▶ Extrait source
Fil d'Ariane
Le 16 juillet 1942, Michla Gielman allait avoir 20 ans. Elle échappa de quelques heures à la rafle du vel d'hiv menée à Paris qui allait emporter toute sa famille. Quelques semaines plus tard, elle rejoignait un groupe de jeunes résistants. Elle avait le choix entre porter des armes ou transporter des faux papiers, destinés aux enfants juifs. Elle refusa les armes et devint "agent de liaison". Le transport se faisait à vélo, elle n'en avait jamais fait. Son chef lui dit : "ne regarde jamais par terre, toujours devant toi, vers l'horizon." Et il la poussa. Elle traversa la ligne de démarcation, pédala des heures durant, et au tournant d'un virage pentu, un groupe de miliciens surgit. Elle baissa les yeux, elle tomba. Comme elle était jeune et très jolie, ils se précipitèrent pour la remettre en selle, sans vérifier son barda qu'elle apporta à bon port. Michla Gielman était ma mère, et la bicyclette devint objet de culte dans la famille.

▶ Données fournies
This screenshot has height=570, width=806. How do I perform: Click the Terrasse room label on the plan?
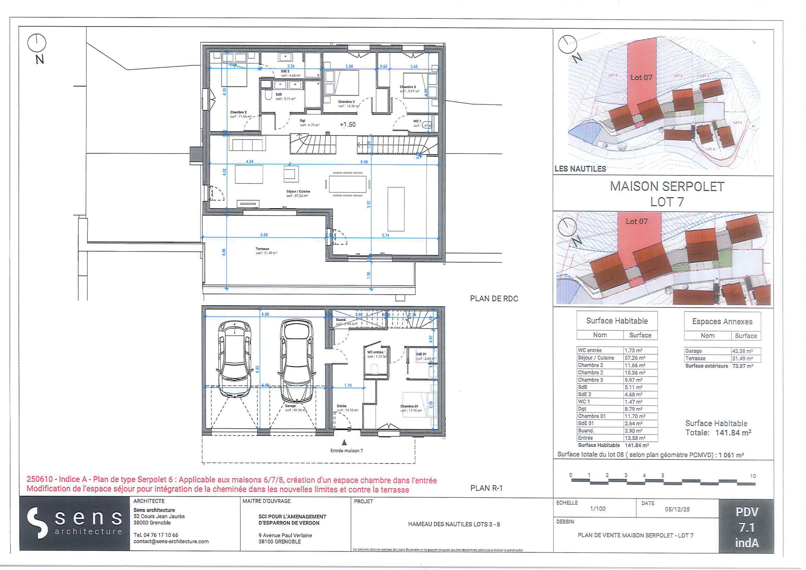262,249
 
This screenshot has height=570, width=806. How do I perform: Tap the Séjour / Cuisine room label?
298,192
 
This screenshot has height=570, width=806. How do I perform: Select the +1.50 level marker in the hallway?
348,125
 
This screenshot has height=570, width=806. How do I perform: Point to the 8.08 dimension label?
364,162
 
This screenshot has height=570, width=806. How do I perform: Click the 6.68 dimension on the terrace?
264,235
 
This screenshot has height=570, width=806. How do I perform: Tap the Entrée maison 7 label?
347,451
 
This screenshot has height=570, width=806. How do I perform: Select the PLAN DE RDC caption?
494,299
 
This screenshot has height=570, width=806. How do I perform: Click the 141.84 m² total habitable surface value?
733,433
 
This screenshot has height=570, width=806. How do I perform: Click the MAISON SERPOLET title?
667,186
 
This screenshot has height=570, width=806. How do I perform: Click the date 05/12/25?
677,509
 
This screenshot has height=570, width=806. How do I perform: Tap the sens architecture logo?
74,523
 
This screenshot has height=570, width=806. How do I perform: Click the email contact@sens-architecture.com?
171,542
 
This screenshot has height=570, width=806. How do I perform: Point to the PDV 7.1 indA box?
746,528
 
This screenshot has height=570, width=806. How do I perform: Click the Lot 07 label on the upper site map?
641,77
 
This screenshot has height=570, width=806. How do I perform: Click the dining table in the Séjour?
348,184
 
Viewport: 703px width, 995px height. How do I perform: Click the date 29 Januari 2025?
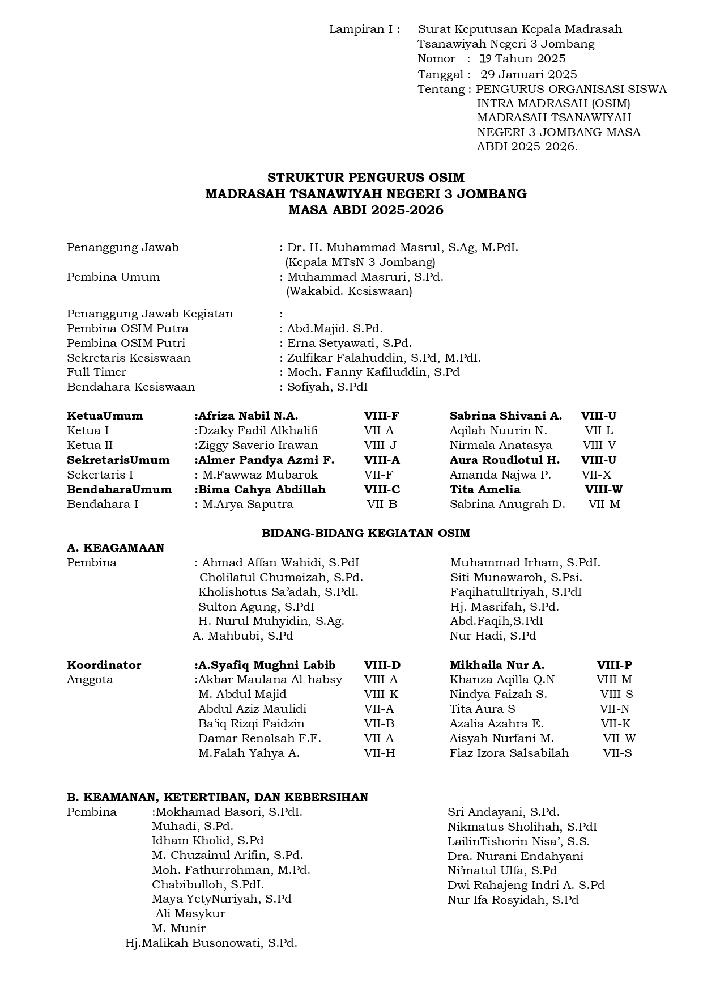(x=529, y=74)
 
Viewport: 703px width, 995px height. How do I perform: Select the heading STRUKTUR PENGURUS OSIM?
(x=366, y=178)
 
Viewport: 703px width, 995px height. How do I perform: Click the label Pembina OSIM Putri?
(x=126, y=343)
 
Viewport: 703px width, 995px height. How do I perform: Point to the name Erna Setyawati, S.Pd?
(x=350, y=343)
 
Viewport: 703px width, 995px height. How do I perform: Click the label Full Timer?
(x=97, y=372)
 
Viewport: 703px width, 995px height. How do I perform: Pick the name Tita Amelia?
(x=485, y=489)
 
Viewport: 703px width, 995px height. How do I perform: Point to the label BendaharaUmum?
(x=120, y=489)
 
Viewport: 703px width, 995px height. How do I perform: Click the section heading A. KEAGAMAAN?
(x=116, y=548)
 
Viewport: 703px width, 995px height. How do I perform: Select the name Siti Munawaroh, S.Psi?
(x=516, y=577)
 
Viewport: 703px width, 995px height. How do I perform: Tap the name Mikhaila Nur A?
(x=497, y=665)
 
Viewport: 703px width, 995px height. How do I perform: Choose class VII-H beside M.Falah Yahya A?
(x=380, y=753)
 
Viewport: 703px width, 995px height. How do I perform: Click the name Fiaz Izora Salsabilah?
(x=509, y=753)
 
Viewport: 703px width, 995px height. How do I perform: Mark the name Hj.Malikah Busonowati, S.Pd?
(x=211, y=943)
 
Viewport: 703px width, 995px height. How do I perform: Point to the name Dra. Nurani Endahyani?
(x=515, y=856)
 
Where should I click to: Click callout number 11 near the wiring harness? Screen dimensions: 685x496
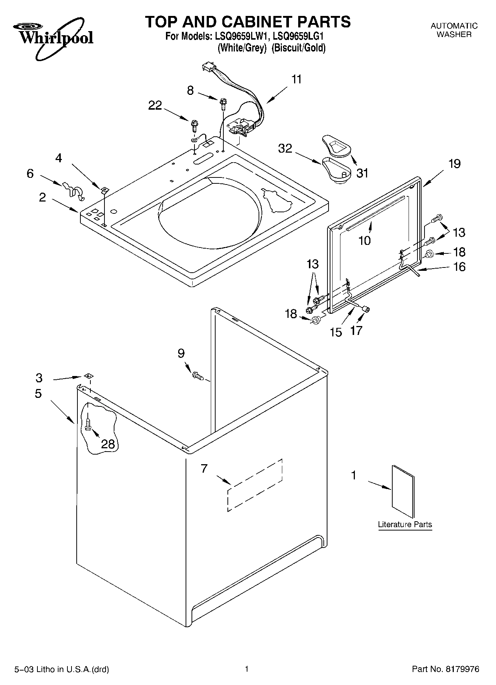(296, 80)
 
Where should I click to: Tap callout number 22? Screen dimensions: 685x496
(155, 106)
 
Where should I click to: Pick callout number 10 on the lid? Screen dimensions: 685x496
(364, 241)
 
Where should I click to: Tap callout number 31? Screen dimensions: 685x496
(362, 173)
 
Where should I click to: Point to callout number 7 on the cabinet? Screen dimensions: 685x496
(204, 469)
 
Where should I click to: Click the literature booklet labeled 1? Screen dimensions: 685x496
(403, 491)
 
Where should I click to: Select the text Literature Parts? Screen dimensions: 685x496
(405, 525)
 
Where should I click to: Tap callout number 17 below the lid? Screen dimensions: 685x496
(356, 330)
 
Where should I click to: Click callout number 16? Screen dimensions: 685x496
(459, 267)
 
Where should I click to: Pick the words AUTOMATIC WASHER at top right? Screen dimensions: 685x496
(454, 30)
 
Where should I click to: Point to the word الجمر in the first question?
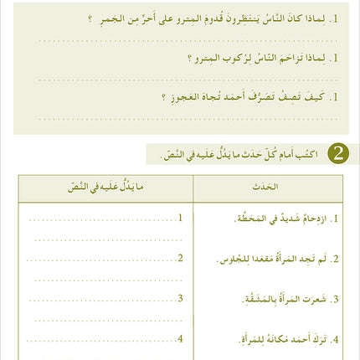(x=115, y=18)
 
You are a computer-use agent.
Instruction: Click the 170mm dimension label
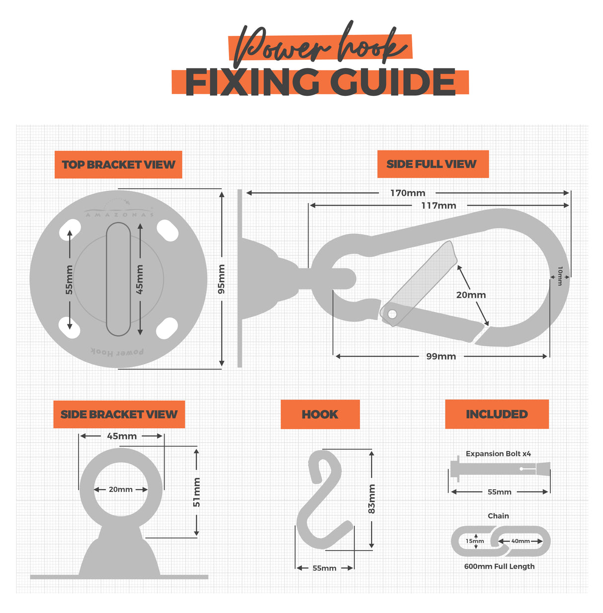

▶ Énoncé du problème
Recopiez intégralement le récit ci-dessus consacré à Michla Gielman, sans en modifier un seul mot.

▶ Corrigé proposé
Fil d'Ariane
Le 16 juillet 1942, Michla Gielman allait avoir 20 ans. Elle échappa de quelques heures à la rafle du vel d'hiv menée à Paris qui allait emporter toute sa famille. Quelques semaines plus tard, elle rejoignait un groupe de jeunes résistants. Elle avait le choix entre porter des armes ou transporter des faux papiers, destinés aux enfants juifs. Elle refusa les armes et devint "agent de liaison". Le transport se faisait à vélo, elle n'en avait jamais fait. Son chef lui dit : "ne regarde jamais par terre, toujours devant toi, vers l'horizon." Et il la poussa. Elle traversa la ligne de démarcation, pédala des heures durant, et au tournant d'un virage pentu, un groupe de miliciens surgit. Elle baissa les yeux, elle tomba. Comme elle était jeune et très jolie, ils se précipitèrent pour la remettre en selle, sans vérifier son barda qu'elle apporta à bon port. Michla Gielman était ma mère, et la bicyclette devint objet de culte dans la famille.